Offering to do equity, appellees sought relief in the form of a declaration that they, the minority were the representatives of the church organized in 1950, that the real and personal property of that church be held to be theirs and that all actions and representations by the majority to the contrary be declared void and all such future activities enjoined.
Defendant-appellant's answer admitted most of the factual allegations but insisted that they were the representatives of the church established in 1950 and prayed relief according to this latter allegation.
In summary, appellees alleged and argued that the appellant majority had left and abandoned the church and thereby relinquished all rights in the church property, while appellant alleged and argued that they, a majority of the membership, were, in fact, the church and had and could hold and dispose of the church property.

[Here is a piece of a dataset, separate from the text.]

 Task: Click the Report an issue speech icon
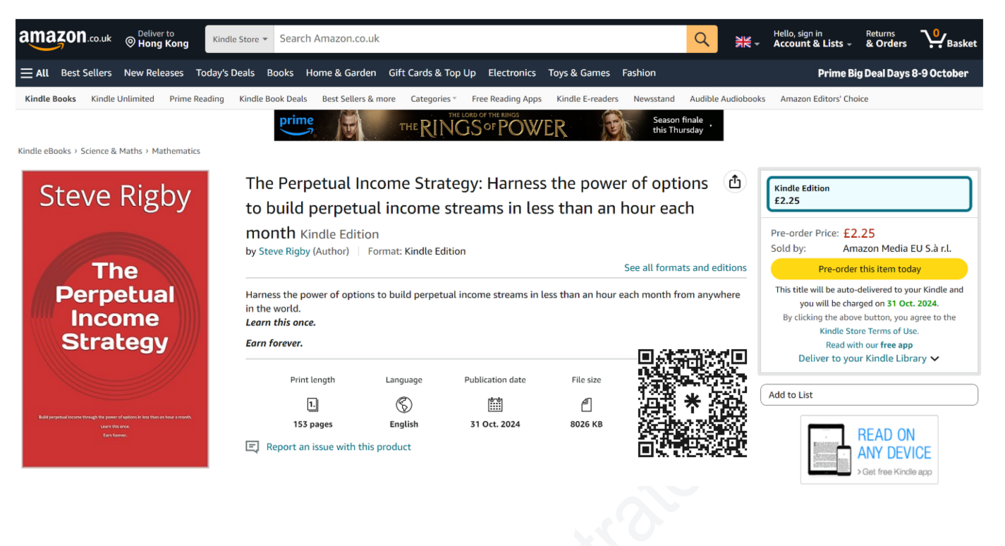(x=252, y=447)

Upon hearing, the lower court found for the plaintiff-appellees minority and decreed that the property or value thereof of the church be placed in the hands of the minority, that the bank account be divided pro-rata, that the minority reimburse the majority for maintenance and improvement on the property and, upon geographic considerations, that the majority be allowed the use of the church name. This appeal ensued.
Appellant argues that the 1958 transaction whereby the majority group voted to abandon the church building was a transaction wherein the church, an association admittedly governed by majority rule, validly determined to dispose of a particular asset, a piece of real property.

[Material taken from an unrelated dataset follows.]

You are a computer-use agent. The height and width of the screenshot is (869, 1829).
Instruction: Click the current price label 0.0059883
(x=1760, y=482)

Appellee, on the other hand, argues that the church property was dedicated in trust to religious purposes as a church and parsonage and that the lower court properly determined to enforce the trust on behalf of the minority willing to continue use of the property for the trust purposes.
Upon examination of the authority relied upon by appellee, E.g. First Born Church, etc. v. The First Born Church, etc., 1945, 156 Fla. 78, 22 So.2d 452; St. John's Presbytery v. Central Presbyterian Church, Fla. 1958, 102 So.2d 714, 715, it is found, as appellees concede, that these cases concern churches with an organization different from the congregational organization with which we are here concerned, and it is further found that the principle enunciated in those cases has no application in the instant case. Indeed, in the latter case cited, the Supreme Court recognized the inapplicability of the principle in a case like that of instant concern:
"* * * When the church is representative, republican or episcopal in government, the authorities uniformly hold that the church property whether held by an express or an implied trust cannot be diverted from the parent church by those who withdraw from it and form a separate denomination. It matters not whether those who withdraw from the mother church constitute a majority or a minority faction, the church property remains with the mother church. There are exceptions to this rule when the schism occurs in a church whose government is congregational in form like the Baptist or Congregational denominations * * *." (Emphasis added.)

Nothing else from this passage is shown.